– W tym roku wartość polskiego rynku wina może zwiększyć się o 4–5 proc. i przekroczy 2 mld zł – mówi „Rz" Robert Ogór, prezes grupy Ambra, lidera polskiego rynku wina. – Wzrost będzie mniejszy niż w ubiegłym roku, m.in. ze względu na gorsze wskaźniki makroekonomiczne.
Ale wyhamowanie jest tylko chwilowe. Zdaniem szefa Ambry długoterminowo wydatki Polaków na wino powinny rosnąć o 5–10 proc. rocznie.

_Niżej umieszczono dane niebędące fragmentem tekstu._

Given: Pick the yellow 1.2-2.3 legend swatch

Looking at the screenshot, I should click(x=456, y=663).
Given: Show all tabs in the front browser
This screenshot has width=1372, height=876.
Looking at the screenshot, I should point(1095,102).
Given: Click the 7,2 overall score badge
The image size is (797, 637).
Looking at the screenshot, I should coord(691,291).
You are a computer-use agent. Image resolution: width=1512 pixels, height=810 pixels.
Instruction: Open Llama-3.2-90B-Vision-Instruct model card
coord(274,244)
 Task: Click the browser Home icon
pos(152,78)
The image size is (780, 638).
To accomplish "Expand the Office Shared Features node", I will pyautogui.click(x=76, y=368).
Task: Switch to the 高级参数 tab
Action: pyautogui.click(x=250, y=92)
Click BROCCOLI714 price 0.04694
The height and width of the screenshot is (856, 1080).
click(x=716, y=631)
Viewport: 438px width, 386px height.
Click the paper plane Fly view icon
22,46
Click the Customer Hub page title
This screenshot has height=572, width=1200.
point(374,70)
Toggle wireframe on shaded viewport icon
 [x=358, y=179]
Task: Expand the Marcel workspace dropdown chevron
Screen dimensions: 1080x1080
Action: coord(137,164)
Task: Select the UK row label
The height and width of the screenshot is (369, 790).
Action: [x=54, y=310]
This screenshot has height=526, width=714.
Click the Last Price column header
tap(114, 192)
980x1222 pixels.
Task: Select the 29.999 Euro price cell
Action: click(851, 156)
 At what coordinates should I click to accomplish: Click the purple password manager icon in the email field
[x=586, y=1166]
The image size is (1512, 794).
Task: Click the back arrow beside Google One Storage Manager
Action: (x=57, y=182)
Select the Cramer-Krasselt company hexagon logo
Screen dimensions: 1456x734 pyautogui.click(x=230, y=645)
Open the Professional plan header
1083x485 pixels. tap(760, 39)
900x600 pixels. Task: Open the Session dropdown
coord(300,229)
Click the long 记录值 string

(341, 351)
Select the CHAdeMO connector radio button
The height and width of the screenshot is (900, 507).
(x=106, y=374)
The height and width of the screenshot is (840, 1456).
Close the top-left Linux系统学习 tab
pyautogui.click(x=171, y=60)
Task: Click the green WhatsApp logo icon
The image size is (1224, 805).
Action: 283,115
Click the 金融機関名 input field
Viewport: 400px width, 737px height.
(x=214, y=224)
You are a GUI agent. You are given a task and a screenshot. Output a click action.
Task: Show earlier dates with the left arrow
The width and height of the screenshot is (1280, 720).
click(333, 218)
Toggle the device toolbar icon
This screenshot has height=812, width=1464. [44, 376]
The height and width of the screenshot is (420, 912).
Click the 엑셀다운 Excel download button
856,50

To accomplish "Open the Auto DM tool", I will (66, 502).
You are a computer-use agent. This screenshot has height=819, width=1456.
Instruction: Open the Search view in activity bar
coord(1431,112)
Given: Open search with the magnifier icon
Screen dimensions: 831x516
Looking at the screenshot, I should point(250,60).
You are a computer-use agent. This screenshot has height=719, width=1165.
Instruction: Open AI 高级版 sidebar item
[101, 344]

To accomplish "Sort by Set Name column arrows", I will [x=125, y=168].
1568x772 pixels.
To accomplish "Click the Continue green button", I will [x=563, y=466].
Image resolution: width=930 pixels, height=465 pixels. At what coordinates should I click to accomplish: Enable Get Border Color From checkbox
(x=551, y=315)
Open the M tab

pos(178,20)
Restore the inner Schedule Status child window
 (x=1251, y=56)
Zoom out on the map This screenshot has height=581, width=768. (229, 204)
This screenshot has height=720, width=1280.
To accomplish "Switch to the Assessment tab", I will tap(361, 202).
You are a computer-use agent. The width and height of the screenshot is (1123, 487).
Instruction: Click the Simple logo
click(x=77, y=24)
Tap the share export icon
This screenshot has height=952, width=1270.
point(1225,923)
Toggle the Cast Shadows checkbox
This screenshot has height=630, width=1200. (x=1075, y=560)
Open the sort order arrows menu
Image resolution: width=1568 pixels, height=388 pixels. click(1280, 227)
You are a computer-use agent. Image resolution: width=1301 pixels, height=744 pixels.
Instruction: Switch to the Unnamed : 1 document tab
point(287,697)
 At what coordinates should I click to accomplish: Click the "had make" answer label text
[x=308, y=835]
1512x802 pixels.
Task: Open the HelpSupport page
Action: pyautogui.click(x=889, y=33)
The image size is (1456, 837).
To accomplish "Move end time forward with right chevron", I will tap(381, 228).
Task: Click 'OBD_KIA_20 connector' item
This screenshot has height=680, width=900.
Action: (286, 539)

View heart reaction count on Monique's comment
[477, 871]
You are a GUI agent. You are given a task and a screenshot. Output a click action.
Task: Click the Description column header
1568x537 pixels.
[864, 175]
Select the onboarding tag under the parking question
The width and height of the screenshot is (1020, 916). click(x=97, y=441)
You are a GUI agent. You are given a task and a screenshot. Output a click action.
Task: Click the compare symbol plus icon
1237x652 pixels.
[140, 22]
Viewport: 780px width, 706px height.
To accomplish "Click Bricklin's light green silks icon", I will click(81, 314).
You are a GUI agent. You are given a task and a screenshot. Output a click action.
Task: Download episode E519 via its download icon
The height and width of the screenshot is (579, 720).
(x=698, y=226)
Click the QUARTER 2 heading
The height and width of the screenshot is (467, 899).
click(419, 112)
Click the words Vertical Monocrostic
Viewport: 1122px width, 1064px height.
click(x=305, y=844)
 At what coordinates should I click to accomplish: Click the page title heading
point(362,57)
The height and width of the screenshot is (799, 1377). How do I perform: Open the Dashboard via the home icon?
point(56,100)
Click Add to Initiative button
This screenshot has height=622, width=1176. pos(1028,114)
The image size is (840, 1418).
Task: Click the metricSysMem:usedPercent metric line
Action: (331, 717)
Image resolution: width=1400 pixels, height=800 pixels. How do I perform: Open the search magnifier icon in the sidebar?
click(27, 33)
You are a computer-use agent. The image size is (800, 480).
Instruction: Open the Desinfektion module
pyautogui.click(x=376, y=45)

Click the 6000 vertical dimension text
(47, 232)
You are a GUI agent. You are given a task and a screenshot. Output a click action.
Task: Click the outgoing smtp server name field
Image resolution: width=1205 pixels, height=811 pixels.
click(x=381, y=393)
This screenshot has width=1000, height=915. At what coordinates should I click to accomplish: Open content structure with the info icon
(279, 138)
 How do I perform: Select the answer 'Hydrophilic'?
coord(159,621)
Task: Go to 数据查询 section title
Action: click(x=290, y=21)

Ewa Pustoszkin, brand i PR menedżer firmy TiM (jej udziałowcem jest Ambra) dodaje, że w przyszłym roku wina mogą jeszcze bardziej zyskać na popularności ze względu na wzrost akcyzy na mocne alkohole. Ministerstwo Finansów szacuje, że z powodu podwyżki tego podatku o 15 proc., półlitrowa butelka wódki zdrożeje o ok. 2 zł.
Ciepłe lato pomogło
Polski rynek ma szanse nadal się rozwijać, bo konsumpcja win spokojnych, czyli klasycznych gronowych trunków, w przeliczeniu na jednego mieszkańca jest u nas nadal niska – nie przekracza nawet 2 litrów na osobę rocznie. Dla porównania Francuzi, Włosi i Portugalczycy wypijają ponad 40 litrów wina per capita.
Właśnie wina spokojne są tymi, które w ostatnim czasie najszybciej zyskują u nas na popularności.